Monty Bowden
- Bowden in 1885

Personal information
- Full name: Montague Parker Bowden
- Born: 1 November 1865 Stockwell, Surrey, England
- Died: 19 February 1892 (aged 26) Umtali, Rhodesia
- Batting: Right-handed
- Role: Wicket-keeper

International information
- National side: England;
- Test debut (cap 61): 12 March 1889 v South Africa
- Last Test: 26 March 1889 v South Africa

Domestic team information
- 1883–1888: Surrey
- 1889/90: Transvaal

Career statistics
| Competition | Test | First-class |
| Matches | 2 | 86 |
| Runs scored | 25 | 2,316 |
| Batting average | 12.50 | 20.13 |
| 100s/50s | 0/0 | 3/7 |
| Top score | 25 | 189 not out |
| Balls bowled | 0 | 75 |
| Wickets | – | 2 |
| Bowling average | – | 17.50 |
| 5 wickets in innings | – | 0 |
| 10 wickets in match | – | 0 |
| Best bowling | – | 2/7 |
| Catches/stumpings | 1/0 | 73/14 |
- Source: CricketArchive, 23 September 2008

= Monty Bowden =

English cricketer

Montague Parker Bowden (1 November 1865 – 19 February 1892) was an English first-class cricketer, a wicket-keeper, who played two Test matches against South Africa in 1888/89.

Bowden was born in Stockwell, Surrey, and educated at Dulwich College.
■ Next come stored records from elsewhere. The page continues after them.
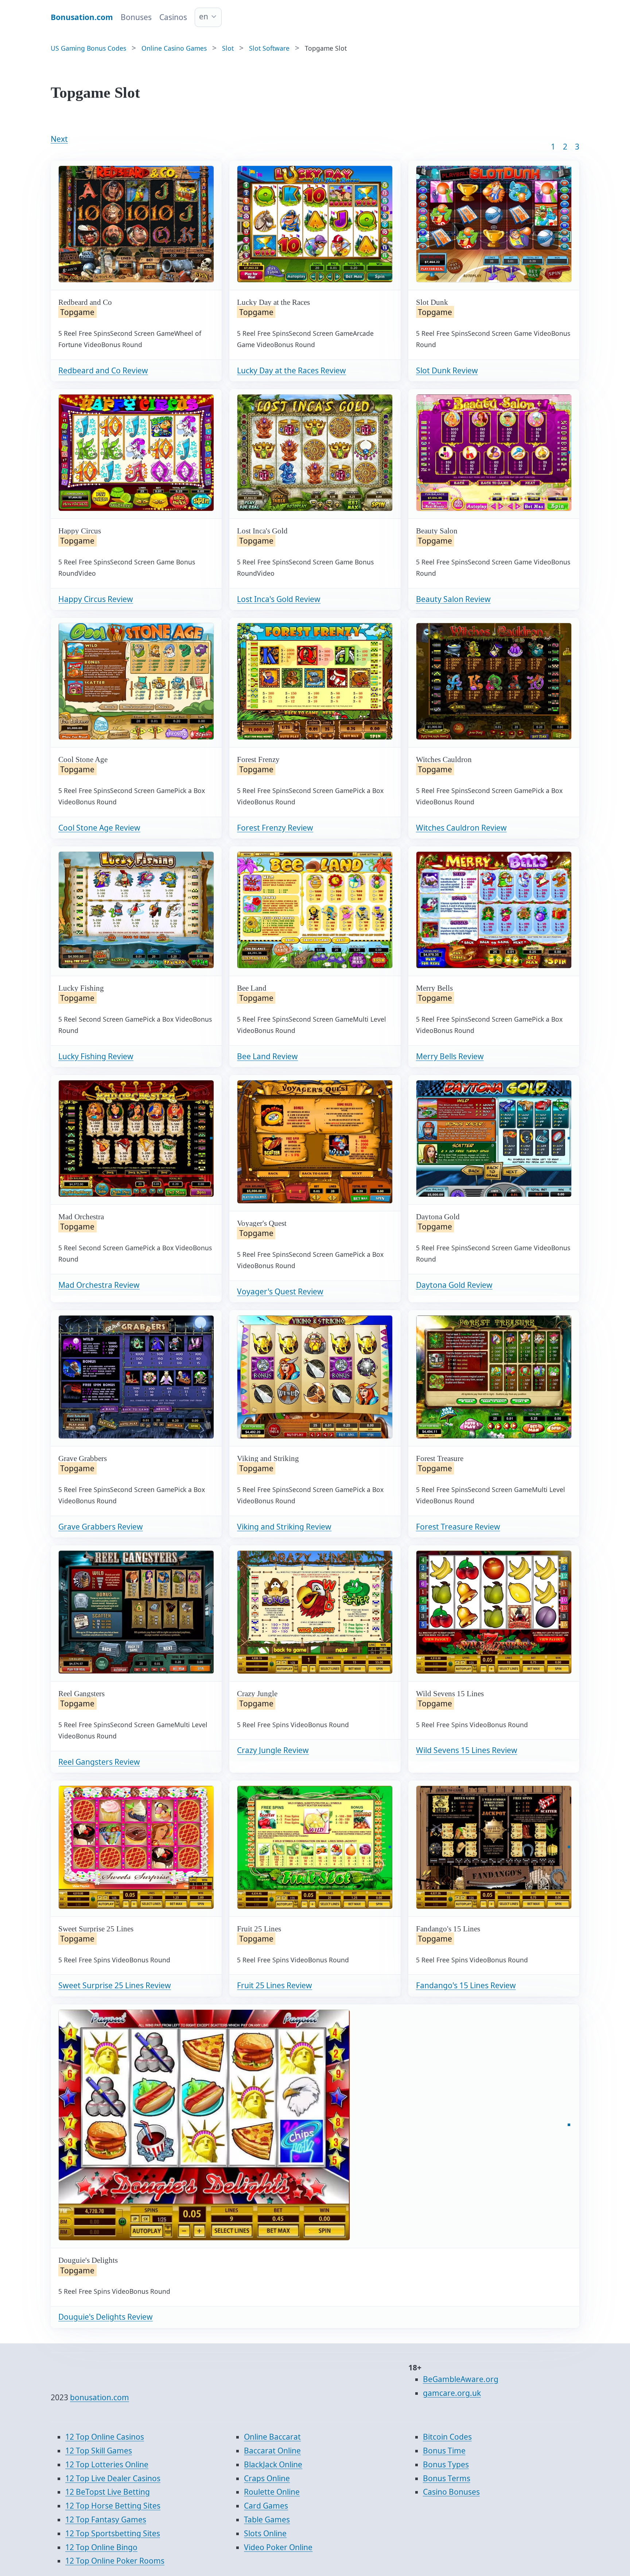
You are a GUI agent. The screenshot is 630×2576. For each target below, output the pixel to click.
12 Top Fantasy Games (105, 2519)
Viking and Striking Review (284, 1527)
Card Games (266, 2506)
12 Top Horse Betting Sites (112, 2506)
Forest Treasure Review (458, 1527)
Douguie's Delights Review (105, 2317)
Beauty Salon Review (453, 599)
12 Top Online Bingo (101, 2547)
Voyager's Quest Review (280, 1291)
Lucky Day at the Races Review (291, 370)
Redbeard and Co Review (103, 370)
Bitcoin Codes (447, 2437)
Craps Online (267, 2478)
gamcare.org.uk (452, 2393)
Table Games (267, 2519)
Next (59, 139)
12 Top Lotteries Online (106, 2464)
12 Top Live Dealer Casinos (112, 2478)
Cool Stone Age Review (99, 828)
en (203, 16)
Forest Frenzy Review (275, 828)
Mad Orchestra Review (99, 1285)
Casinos (173, 17)
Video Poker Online (278, 2547)
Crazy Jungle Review (273, 1750)
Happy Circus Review (95, 599)
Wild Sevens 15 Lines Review (466, 1750)
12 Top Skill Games (98, 2450)
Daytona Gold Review (454, 1285)
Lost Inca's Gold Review (278, 599)
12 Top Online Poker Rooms (114, 2561)
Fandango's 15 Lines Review (466, 1985)
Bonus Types (446, 2464)
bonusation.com (99, 2397)
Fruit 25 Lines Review (274, 1985)
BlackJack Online (273, 2464)
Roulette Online (272, 2492)
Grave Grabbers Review (100, 1527)
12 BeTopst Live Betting (107, 2492)
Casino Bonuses (451, 2492)
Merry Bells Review (450, 1056)
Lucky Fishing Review (95, 1056)
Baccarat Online (272, 2450)
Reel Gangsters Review (99, 1762)
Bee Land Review (267, 1056)
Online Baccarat (272, 2437)
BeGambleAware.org (460, 2379)
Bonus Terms (446, 2478)
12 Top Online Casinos (104, 2437)
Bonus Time (444, 2450)
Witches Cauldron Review (461, 828)
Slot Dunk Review (447, 370)
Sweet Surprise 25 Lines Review (114, 1985)
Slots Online (265, 2533)
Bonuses (136, 17)
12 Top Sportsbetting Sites (112, 2533)
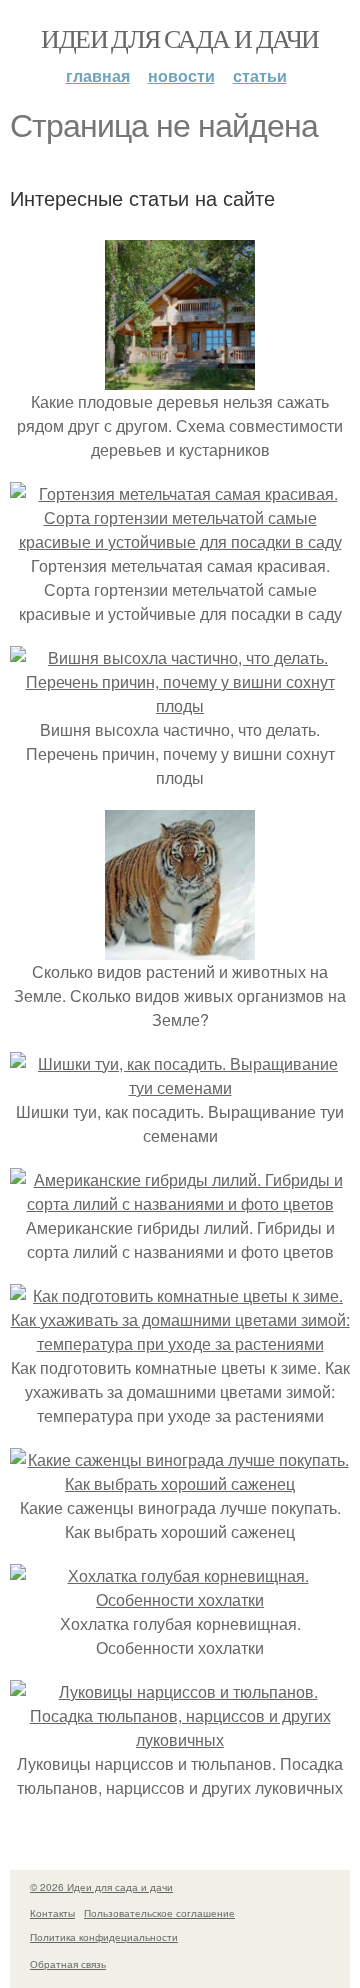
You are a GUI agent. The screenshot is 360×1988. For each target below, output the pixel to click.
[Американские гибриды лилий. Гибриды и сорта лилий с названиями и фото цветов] (180, 1203)
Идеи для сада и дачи (179, 38)
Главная (98, 75)
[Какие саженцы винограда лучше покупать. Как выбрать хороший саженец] (180, 1483)
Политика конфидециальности (104, 1937)
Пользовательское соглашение (159, 1913)
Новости (181, 75)
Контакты (52, 1913)
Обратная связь (68, 1964)
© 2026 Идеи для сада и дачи (101, 1887)
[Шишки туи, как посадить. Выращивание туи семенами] (180, 1087)
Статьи (260, 75)
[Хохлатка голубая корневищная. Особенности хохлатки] (180, 1599)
Aged 23 years 144 days, he became England's youngest captain on 25 March 1889, when he captained England to victory in the second of his two Tests. Bowden had been deputy to C. Aubrey Smith, but Smith missed the second test through illness.
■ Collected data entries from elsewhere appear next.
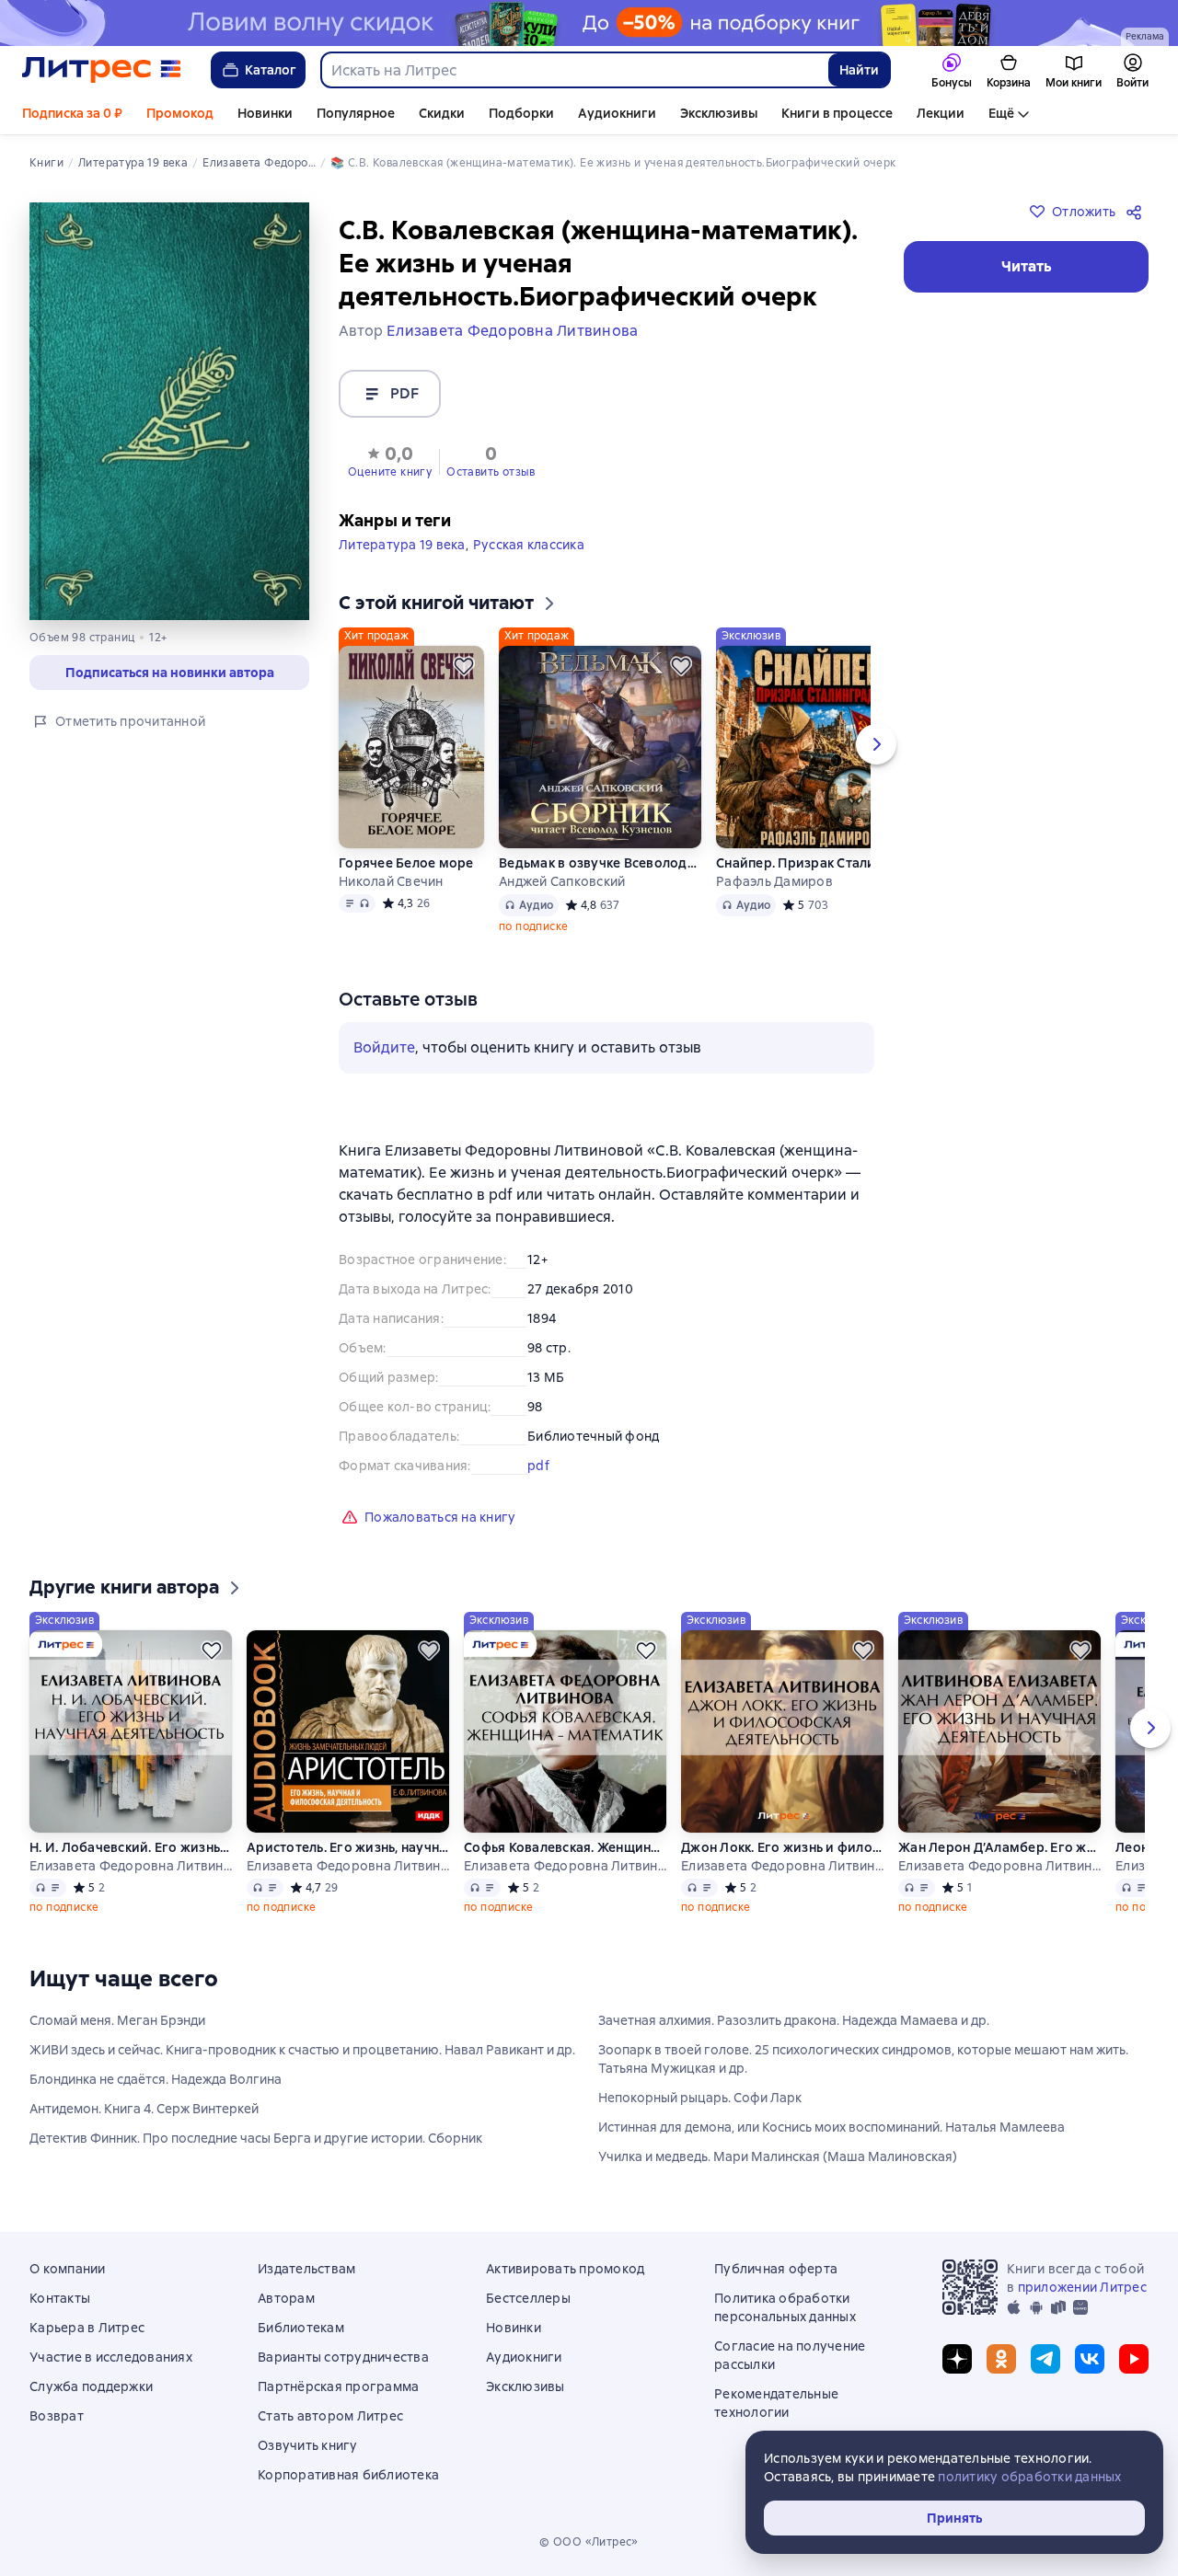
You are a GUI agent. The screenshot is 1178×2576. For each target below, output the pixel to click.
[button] (390, 460)
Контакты (59, 2298)
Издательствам (306, 2268)
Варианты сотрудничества (343, 2357)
Bowden stayed in South Africa to participate in the Witwatersrand Gold Rush, went to Rhodesia with the Pioneer Column, and ended up smuggling liquor. In 1892, he died in Umtali Hospital, Umtali, Rhodesia (now Mutare, Zimbabwe). Officially he died of epilepsy, although a fall from his cart, leading him to be trampled under the hooves of his own oxen contributed to his death. Umtali Hospital was nothing more than a glorified mud hut, where his body had to be protected from marauding lions, prior to being interred in a coffin made from whiskey cases.